Pourquoi tu es tombé dans le rock’n'roll plutôt qu’autre chose, premiers gangs et premiers groupes ?
Né en 64, Villeurbanne, fils unique, réclamé une guitare Paul Beuscher en 77 pour épater les filles au collège, la même que Pete Townshend… Avant de m’apercevoir qu’une gratte électrique dans la cours du lycée, sans ampli ça rameute pas grand monde ! Beaucoup de groupes bancals et attachants dans les années qui ont suivi, les Crabs et les Universal Vagrants étant les deux qui ont eu un poil de visibilité.

Comment et pourquoi tu es passé un jour de sacré guitariste à gérant de commerce ?
La rencontre de deux personnes dans les mid 80′s via le milieu du disque, Hugues et Jocelyne, pour qui je travaillais dans le milieu du merchandising à mes heures perdues au temps des Crabs, un peu l’équivalent de Modern City aujourd’hui, on fabriquait des badges à tour de bras… Leur structure a acheté des locaux pour être plus à l’aise, un local commercial était dispo sur la rue, l’idée est arrivée assez vite et Dangerhouse à ouvert en juin 1989, et j’ai racheté le magasin en 93 après avoir été salarié pendant 4 ans.
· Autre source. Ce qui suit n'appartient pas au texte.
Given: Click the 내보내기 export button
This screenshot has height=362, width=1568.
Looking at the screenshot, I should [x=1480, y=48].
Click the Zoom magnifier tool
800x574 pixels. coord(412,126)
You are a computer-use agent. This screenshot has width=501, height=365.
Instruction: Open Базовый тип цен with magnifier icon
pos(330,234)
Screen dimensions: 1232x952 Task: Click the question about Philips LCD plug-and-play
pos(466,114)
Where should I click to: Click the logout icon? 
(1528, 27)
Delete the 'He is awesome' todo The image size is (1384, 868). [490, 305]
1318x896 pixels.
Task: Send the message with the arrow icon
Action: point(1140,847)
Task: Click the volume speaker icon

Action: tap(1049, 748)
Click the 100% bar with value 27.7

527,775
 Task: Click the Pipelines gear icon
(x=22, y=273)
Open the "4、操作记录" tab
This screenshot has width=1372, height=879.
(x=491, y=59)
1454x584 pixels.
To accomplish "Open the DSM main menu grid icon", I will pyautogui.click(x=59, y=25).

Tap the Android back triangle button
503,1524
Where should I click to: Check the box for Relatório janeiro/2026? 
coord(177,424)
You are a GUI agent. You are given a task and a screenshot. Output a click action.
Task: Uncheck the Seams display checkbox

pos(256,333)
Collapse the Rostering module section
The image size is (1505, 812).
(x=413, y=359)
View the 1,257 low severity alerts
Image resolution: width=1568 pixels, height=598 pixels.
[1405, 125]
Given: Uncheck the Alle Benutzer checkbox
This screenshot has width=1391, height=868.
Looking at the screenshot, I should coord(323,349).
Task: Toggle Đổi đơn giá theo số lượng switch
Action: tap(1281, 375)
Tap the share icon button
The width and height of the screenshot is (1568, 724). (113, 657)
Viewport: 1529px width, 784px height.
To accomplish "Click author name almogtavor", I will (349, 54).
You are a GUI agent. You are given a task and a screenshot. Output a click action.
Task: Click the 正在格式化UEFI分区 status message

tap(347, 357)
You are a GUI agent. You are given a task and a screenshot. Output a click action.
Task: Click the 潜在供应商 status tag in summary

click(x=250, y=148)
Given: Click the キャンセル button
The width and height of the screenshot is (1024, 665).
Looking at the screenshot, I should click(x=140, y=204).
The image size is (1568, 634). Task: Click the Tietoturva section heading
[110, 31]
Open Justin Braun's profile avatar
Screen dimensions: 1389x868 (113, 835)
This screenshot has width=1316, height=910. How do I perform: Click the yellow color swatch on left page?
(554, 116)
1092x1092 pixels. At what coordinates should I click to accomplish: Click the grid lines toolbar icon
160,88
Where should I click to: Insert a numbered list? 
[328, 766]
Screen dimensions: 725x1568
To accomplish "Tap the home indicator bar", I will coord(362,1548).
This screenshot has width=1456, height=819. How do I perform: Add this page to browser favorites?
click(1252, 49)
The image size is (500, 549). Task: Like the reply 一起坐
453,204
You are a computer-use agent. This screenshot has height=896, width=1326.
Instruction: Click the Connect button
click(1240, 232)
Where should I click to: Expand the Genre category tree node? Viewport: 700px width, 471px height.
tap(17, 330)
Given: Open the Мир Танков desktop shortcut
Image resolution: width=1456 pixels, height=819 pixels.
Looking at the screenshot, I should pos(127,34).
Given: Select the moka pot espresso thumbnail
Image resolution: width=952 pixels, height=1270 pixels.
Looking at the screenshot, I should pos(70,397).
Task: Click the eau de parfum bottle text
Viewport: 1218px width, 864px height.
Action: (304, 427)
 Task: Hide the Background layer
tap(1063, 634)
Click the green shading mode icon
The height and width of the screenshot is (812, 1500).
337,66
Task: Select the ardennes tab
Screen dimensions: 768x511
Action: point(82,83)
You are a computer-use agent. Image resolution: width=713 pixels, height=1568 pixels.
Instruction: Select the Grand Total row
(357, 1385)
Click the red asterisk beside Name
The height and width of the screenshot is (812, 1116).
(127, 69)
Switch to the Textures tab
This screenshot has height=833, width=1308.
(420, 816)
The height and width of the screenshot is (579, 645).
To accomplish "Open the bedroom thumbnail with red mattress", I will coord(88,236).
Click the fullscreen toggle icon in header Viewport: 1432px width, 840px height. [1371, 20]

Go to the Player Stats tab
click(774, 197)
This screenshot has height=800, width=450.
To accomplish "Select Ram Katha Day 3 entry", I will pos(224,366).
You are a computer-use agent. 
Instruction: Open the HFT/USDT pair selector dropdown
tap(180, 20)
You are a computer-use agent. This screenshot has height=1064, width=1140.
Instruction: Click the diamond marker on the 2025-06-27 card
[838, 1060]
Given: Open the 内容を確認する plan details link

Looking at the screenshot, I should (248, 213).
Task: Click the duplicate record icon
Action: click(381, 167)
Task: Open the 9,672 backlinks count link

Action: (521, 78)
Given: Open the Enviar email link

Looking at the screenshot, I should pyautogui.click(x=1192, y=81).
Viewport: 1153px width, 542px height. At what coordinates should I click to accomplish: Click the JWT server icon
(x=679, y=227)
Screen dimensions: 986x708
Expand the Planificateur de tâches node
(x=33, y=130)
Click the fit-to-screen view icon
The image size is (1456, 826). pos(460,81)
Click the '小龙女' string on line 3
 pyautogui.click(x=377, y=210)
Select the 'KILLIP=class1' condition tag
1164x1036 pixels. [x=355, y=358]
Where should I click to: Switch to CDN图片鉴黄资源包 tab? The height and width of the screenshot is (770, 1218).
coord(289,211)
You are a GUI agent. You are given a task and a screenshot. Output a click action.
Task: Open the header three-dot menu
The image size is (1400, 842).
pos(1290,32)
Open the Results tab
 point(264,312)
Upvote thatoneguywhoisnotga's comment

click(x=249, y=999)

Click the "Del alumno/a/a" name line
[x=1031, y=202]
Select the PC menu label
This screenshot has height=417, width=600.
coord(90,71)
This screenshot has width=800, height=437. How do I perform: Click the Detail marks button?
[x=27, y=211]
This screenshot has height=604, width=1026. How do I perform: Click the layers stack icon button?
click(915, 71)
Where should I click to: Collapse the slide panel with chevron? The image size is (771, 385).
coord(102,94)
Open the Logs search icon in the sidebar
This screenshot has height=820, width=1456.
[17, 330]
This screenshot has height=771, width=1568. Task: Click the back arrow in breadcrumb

Comment ça marche un disquaire moderne aujourd’hui ?
C’est une vigilance de tous les instants sur les sorties, sur l’actu de tes réseaux, sur les live à venir dans les salles de ta ville pour anticiper les approvisionnements… C’est aussi un gros travail de gestion du stock, notamment sur les lots d’occasion… L’exigence étant surtout d’avoir le souci de garder la flamme, de savoir encore s’émouvoir sur une sortie, une découverte, une réédition… C’est un métier fabuleux, je n’aurais sans doute pas pu rêver mieux, les seuls inconvénients non négligeables étant une insécurité financière permanente et un rythme de travail qui peut paraître tranquille, mais qui en fait représente 6 jours d’ouverture par semaine, sans compter le taf à la maison de gestion et de communication, et le temps passé à chiner les week ends et les vacances…
Mais je n’échange pour rien au monde… Beaucoup de choses se sont greffées sur l’activité du magasin, des chroniques radio hebdomadaires via Rock à la Casbah, émission reprise de manière intense sur les ondes et le web, le partenariat avec les Grriottes Girrls, magnifique équipe de roller derby lyonnaise, des partenariats réguliers de soirées et de concerts, la création récente du label maison Dangerhouse Skylab, les gestions du site Dangerhouse Record Store et de la page Facebook Bruno Dangerhouse, on tente aussi d’envisager une VPC correcte pour cette fin d’année… Je charge la mule de plus en plus au niveau de mon planning, je peste tant que je peux d’avoir des centaines de projets et d’en voir aboutir un sur dix, mais j’ai l’impression de mourir si il ne se passe rien pendant deux jours… Heureusement, j’ai la chance d’être extrêmement bien entouré, je peux me reposer sur des gens fiables et fidèles, notamment Nadine qui est une assistante hors-pair qui ne compte pas ses heures pour mettre en forme mes idées tordues, me rappeler à l’ordre et me remettre en place de temps en temps!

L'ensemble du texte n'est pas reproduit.